Around the onset of the COVID-19 pandemic, Eureka Therapeutics completed a $45 million Series E financing and entered into a strategic collaboration with Lyell. The strategic partnership is targeted to develop treatments against several undisclosed solid tumors.
The company’s new facility in Washington state integrates “advanced data and analytics approaches that enable a completely digital manufacturing process,” the company stated. This manufacturing process “includes real-time data feedback and batch monitoring, as well as analytical capabilities that enable artificial intelligence and machine learning applications to enable faster process improvements.”

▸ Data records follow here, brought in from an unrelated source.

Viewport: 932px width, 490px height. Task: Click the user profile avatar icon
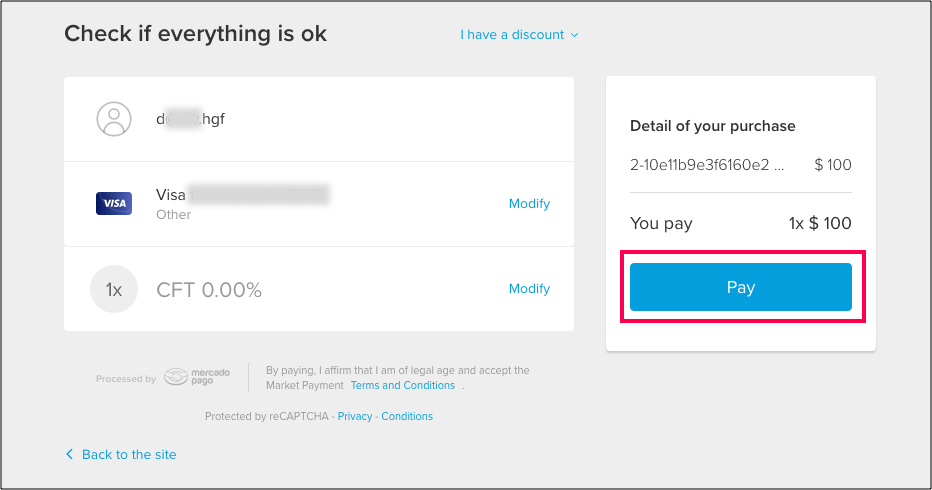pos(114,119)
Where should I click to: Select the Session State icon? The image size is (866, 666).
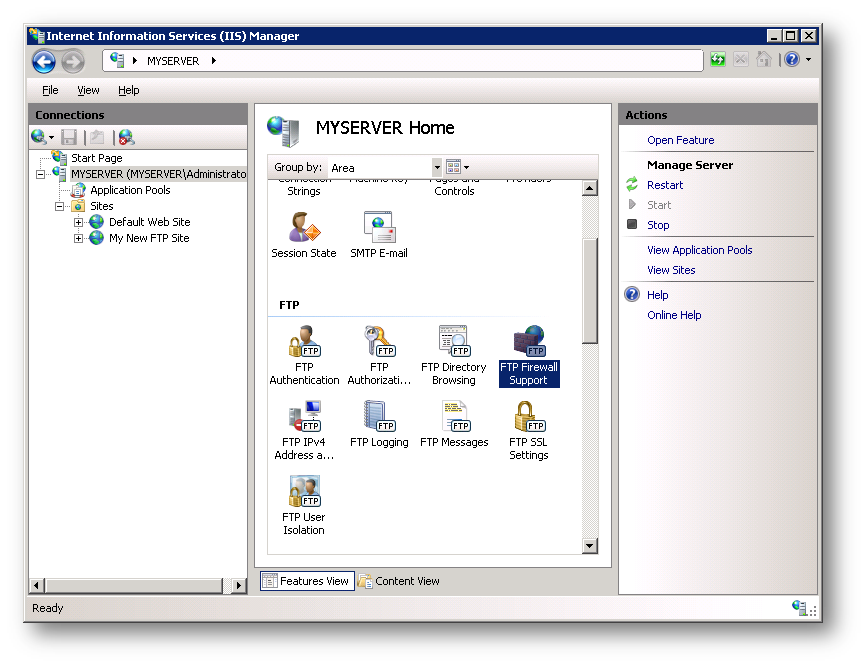tap(304, 235)
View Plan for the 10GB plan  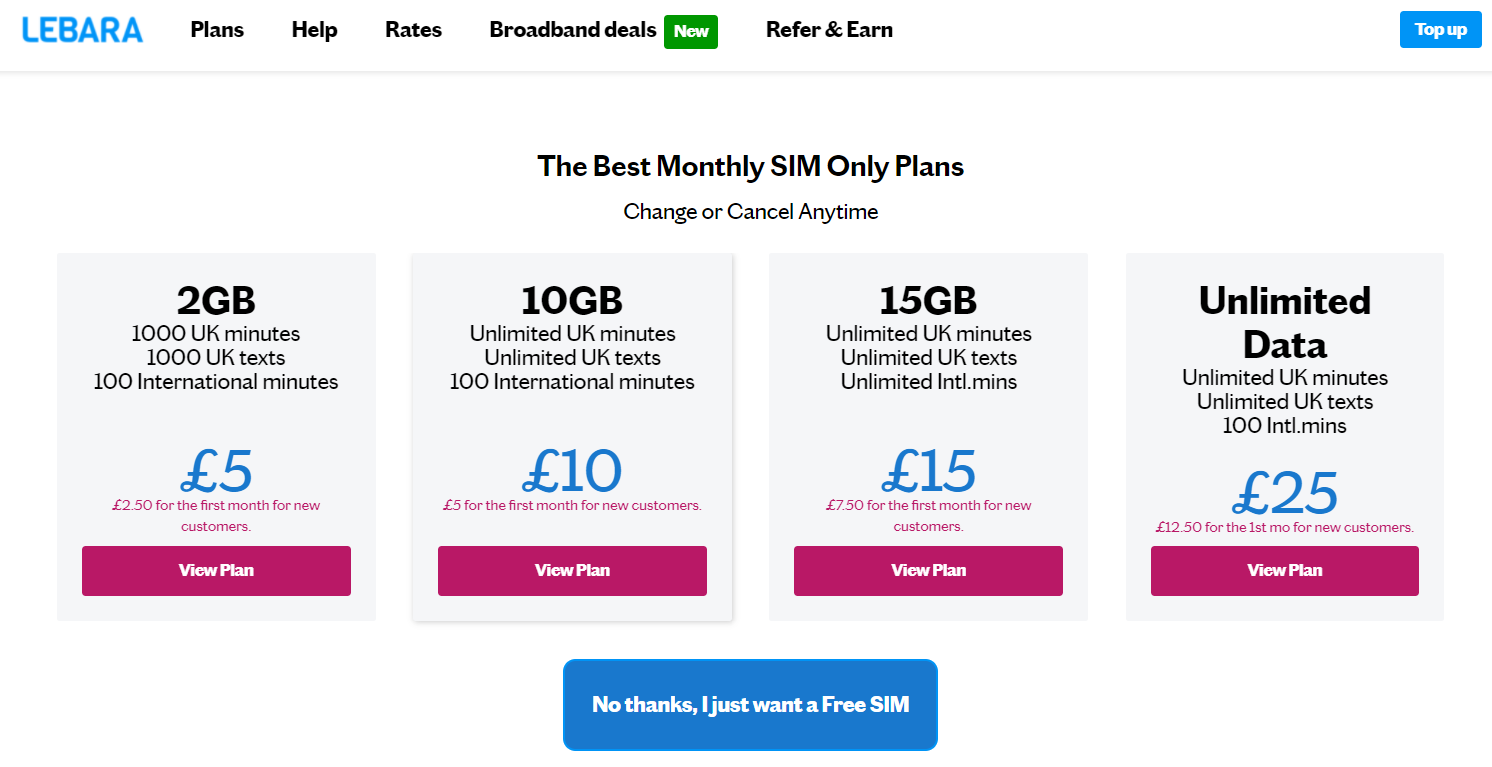(572, 570)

Amazon Web Services (AWS) was used to support the LyFE Manufacturing Center’s digital manufacturing capabilities. Lyell decided to run its entire cloud infrastructure on AWS back in May 2020 and also selected the Amazon service for standard machine learning workloads.
According to the company, the new facility represents one of the first cell therapy manufacturing centers to see benefit from AWS’s cloud computing, Internet of Things and advanced analytics services.
“History in cell therapy suggests that cell therapies are safer and more effective when manufacturing systems can create a more consistent product, in terms of both cellular composition and functional profile,” said Lyell’s current Chief Executive Officer Liz Homans. “The ability to fine tune our manufacturing and process development to produce the most effective cancer-fighting cells is what this center is all about.”